Ülkemde aidiyetini taşıdığım yerel kültürel değerleri ve bu değerler çerçevesinde oluşmakta olan kimliğimi, kişiliğimi tekrar gözden geçirmem gerektiği gibi bir ufuk açıklığı getirdi.
İnsanların özgürlüğünden refahına, binaların estetiğinden, dakikasında hareket eden otobüsüne kadar insana gösterilen saygının ve verilen değerin ne kadar da farklı olduğunu görmüş oldum.
İnsanın kendini geliştirmesinin, algı sınırlarının genişlemesiye çok bağlantılı olduğunu düşünürüm.
İnsanoğlu yaşamı algıladığı kadar kabul eder ve yaşar.

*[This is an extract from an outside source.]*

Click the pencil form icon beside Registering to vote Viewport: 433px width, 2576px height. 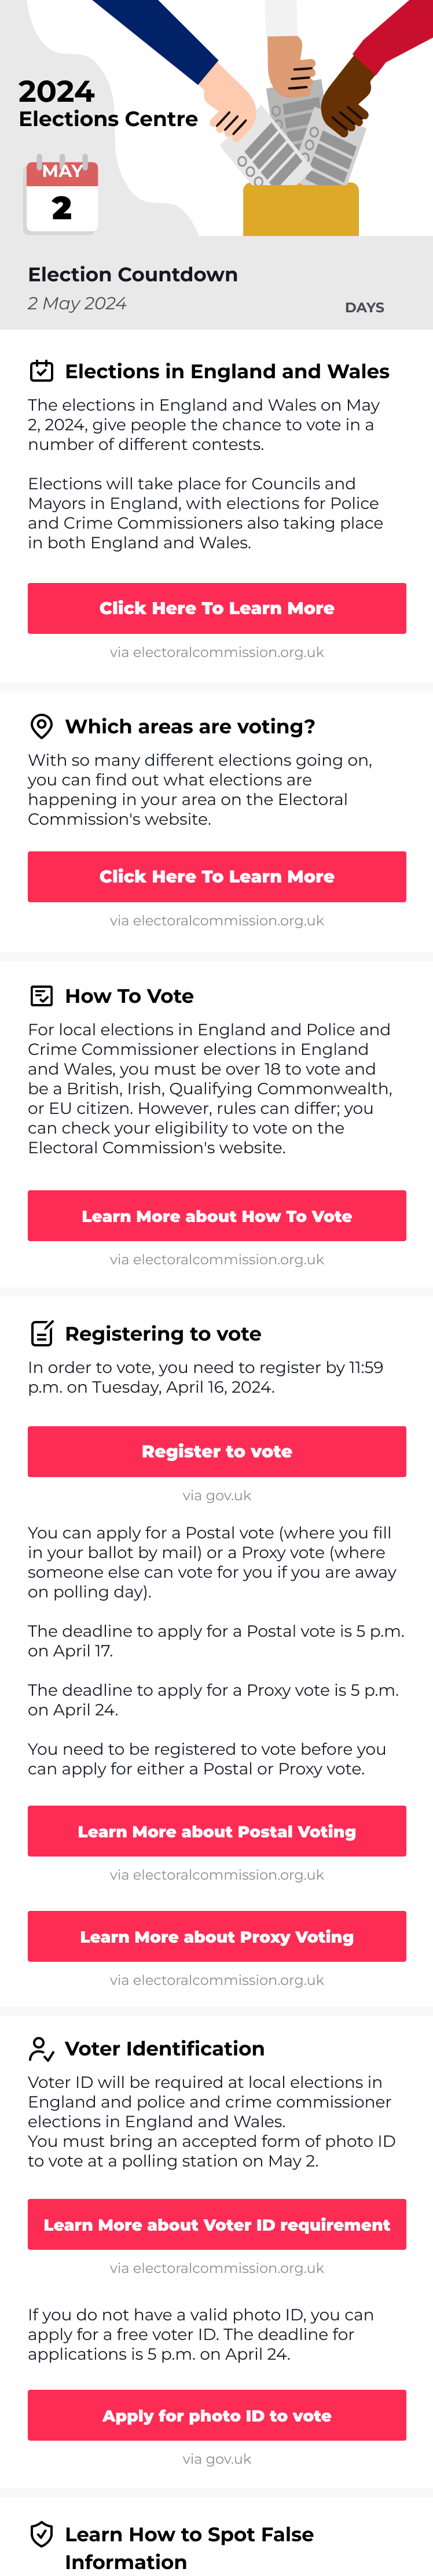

Yaşamın algılanışı ise çoğu zaman yerel değerler toplamanın çizdiği sınırlar kadardır ve bir insanın gerçek kendisi olabilmesi yolunda mesafe katedebilmesi, yaşamın içindeki kendi yerini belirleyebilmesi için bu değerlerin muhakkak sarsılması ve sorgulanması gerekir. Bunun için de sınırların ötesine geçmek, yaşamın o anına kadar bilinmeyen boyutlarıyla tanışmak çok yararlıdır.

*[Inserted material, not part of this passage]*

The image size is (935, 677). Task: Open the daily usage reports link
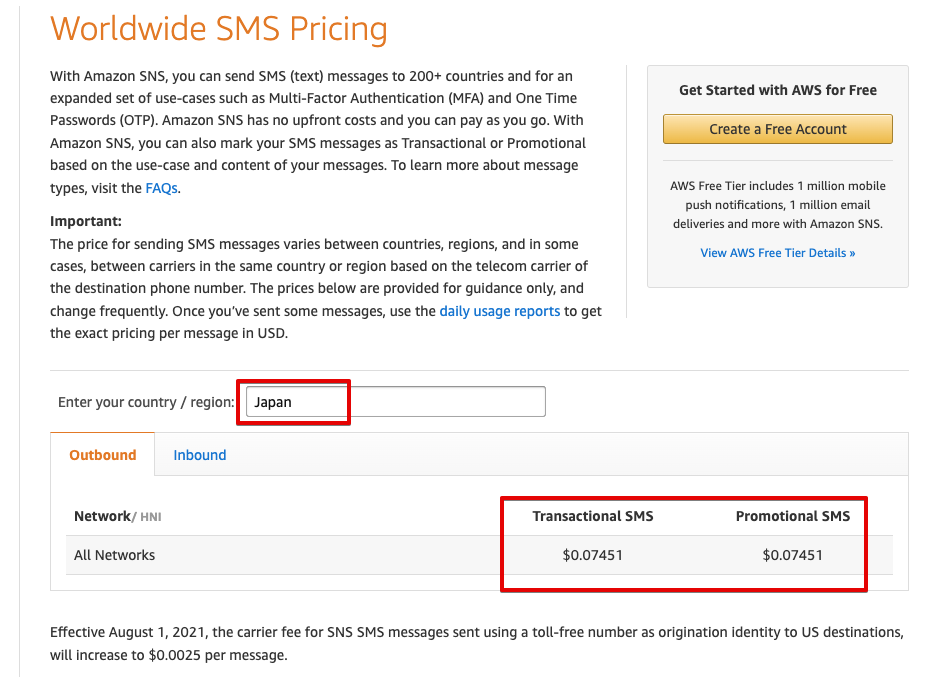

Sınırlar bazen coğrafi, bazen hissi, bazen fikridir ve sınırları zorlamak...
Sarsıcıdır, yorucudur, yıpratıcıdır !
Ve... Yararlıdır !
Avrupa'ya defalarca yolculuk yapmış bir insan olarak vitrinlere değil de, kaldırımların yüksekliğine bakıp bakıp, insanlara verilen değerin neden benim ülkemde hala olmadığını sorgular dururum.
Demokrasiden, insan haklarından filan değil sadece kaldırım yüksekliğinden söz ediyorum.
Avrupa'ya gitmeni şiddetle tavsiye ederim.
Sevgilerimle...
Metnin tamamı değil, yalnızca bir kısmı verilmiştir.